[RFC PATCH] use sulogin in single-user mode

Chris Adams cmadams at hiwaay.net
Fri Jan 22 17:40:44 UTC 2010


Once upon a time, Bill Nottingham <notting at redhat.com> said:
> Jon Ciesla (limb at jcomserv.net) said: 
> > My thoughts exactly.  What are the less simple fixes that don't change 
> > this behaviour?
> 
> Essentially, introducing new scripts solely for this purpose that can
> be given a special label and some policy.

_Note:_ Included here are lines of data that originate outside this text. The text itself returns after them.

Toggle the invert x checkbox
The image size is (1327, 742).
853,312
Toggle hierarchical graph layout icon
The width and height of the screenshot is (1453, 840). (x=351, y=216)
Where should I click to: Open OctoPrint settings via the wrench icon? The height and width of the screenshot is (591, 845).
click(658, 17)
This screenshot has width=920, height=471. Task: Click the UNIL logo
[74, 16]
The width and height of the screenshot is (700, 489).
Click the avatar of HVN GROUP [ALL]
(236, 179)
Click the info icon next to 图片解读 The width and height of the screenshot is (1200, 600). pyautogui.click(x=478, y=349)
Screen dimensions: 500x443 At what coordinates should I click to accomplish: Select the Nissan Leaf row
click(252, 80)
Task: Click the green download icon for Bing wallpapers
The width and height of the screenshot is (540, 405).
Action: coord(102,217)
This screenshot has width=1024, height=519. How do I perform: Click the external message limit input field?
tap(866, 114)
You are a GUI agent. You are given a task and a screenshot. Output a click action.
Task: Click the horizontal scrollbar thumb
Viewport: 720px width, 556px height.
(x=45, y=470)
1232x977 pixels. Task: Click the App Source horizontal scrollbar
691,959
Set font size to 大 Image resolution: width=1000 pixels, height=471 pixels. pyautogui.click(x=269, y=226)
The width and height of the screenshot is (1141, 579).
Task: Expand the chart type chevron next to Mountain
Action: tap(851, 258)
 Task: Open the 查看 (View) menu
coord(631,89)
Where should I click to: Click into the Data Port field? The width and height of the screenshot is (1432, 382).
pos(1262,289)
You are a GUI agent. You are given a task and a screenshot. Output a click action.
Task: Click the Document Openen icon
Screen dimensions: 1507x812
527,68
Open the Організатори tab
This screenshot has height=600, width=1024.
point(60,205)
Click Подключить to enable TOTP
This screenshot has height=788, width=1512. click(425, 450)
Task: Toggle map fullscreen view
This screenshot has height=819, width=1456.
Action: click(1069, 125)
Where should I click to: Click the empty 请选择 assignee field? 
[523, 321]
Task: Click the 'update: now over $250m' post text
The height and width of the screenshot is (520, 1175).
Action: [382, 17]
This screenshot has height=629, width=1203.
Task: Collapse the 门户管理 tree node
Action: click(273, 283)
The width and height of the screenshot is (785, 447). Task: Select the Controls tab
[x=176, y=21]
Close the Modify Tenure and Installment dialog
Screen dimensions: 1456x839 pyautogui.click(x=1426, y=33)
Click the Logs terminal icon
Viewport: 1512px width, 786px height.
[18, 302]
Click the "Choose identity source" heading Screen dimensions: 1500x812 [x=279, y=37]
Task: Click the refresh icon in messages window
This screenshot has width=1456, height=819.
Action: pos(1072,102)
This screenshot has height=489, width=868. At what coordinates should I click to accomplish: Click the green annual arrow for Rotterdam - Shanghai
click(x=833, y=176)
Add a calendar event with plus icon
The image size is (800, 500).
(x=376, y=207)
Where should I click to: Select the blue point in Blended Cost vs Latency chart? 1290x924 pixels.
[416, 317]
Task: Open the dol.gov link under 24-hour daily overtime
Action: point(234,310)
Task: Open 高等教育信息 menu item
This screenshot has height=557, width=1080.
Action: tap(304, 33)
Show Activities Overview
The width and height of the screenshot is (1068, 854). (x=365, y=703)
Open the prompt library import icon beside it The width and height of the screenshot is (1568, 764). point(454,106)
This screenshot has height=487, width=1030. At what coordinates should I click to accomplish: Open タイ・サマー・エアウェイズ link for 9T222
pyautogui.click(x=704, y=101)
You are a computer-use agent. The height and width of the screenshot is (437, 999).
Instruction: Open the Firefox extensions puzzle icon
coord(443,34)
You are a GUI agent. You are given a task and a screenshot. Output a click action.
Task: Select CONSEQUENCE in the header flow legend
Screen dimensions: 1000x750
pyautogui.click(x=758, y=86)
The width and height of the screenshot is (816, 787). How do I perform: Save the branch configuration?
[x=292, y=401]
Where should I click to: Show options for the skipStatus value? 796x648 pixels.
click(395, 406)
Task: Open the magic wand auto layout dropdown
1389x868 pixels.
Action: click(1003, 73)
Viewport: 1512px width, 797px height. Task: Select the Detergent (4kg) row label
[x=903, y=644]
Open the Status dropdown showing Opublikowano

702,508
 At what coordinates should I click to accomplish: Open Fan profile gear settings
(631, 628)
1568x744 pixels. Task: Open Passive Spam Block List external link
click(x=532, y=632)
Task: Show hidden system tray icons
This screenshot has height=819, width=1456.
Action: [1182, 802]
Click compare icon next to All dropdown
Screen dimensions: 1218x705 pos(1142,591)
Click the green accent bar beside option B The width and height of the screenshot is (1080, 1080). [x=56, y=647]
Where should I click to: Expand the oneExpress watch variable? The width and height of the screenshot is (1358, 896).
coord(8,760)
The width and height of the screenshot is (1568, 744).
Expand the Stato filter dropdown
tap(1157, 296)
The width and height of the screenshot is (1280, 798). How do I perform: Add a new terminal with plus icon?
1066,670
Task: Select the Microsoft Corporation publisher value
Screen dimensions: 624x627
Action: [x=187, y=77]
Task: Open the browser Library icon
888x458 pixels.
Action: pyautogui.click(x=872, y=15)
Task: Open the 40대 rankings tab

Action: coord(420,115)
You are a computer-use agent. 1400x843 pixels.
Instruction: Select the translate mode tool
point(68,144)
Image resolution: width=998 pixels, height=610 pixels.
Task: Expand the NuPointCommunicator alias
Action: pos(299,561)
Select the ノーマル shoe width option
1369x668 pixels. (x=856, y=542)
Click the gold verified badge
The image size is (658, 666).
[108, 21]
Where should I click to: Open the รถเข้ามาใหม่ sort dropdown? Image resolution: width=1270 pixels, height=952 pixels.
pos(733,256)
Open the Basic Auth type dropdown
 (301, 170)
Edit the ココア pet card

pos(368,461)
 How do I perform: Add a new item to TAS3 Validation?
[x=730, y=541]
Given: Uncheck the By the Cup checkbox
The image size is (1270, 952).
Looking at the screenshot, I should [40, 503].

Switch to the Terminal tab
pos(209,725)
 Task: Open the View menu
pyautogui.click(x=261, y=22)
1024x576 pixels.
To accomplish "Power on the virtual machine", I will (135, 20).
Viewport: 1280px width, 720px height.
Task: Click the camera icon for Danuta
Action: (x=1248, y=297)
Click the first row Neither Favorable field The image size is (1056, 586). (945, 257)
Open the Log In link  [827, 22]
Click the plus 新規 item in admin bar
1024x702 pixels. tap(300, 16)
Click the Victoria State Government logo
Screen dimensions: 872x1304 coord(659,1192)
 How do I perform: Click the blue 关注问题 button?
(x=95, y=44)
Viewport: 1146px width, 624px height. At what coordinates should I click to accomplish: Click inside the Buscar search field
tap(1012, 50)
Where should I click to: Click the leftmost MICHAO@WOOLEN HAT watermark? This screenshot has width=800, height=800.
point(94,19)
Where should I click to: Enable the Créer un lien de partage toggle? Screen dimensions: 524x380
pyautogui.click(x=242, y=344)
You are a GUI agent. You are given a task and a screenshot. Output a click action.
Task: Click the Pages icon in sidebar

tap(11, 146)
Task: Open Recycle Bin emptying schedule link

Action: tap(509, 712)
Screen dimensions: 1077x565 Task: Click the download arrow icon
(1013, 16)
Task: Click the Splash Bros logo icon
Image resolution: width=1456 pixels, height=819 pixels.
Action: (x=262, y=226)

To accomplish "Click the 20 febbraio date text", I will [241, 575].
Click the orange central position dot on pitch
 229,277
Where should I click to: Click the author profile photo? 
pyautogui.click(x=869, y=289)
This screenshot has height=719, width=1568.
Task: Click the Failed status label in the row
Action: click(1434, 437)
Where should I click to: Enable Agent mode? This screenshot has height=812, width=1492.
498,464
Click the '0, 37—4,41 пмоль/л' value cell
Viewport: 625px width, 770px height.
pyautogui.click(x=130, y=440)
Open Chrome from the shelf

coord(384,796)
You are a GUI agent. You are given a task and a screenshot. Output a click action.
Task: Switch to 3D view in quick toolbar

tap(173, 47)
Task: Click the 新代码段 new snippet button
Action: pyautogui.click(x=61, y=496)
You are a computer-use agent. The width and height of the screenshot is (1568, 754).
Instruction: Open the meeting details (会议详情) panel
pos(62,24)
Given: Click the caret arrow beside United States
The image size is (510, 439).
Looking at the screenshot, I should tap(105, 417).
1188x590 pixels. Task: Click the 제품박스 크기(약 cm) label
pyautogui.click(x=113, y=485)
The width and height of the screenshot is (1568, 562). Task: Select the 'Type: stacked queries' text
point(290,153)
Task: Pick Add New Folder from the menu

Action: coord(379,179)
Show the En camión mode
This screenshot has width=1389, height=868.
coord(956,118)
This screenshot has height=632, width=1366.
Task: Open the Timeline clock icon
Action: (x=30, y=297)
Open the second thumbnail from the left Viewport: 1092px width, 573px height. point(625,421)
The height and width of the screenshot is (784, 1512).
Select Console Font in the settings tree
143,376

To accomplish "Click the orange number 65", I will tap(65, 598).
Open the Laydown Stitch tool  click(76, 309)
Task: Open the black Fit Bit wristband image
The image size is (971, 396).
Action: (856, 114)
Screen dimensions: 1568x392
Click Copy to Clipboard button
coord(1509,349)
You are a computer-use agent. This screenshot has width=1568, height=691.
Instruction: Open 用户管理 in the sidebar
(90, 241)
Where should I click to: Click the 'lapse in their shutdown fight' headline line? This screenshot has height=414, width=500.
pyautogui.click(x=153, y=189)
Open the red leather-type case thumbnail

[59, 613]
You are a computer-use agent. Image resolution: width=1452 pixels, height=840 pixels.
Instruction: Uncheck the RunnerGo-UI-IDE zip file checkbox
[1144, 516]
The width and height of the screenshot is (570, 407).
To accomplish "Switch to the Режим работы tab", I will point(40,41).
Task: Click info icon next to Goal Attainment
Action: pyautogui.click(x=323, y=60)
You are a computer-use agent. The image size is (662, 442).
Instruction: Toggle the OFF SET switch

It's a hack.

It seems that some prefer bash (dash would probably be better as a
lighter-weight and less-dependencies shell) and some prefer sulogin
(which I think should be "sulogin -e", but that may just be me), and
that this should be called from multiple places (single-user mode, fsck
failures).

It may seem like a hack, but it would seem to me that an external script
or program would be the right way to go, to allow people to change it
according to local policy.  On a desktop system (where it seems the goal
is to eliminate the all-powerful "root"), the password may be unknown or
not even set, so requiring the root password would be a bad idea.  Some
server setups may require a password in every case (including failure
modes).

If it is done with an external script/program, rc.sysinit should be
changed as well (and since this should handle SELinux correctly, the
disabling/enabling of SELinux could be removed).

-- 
Chris Adams <cmadams at hiwaay.net>
Systems and Network Administrator - HiWAAY Internet Services
I don't speak for anybody but myself - that's enough trouble.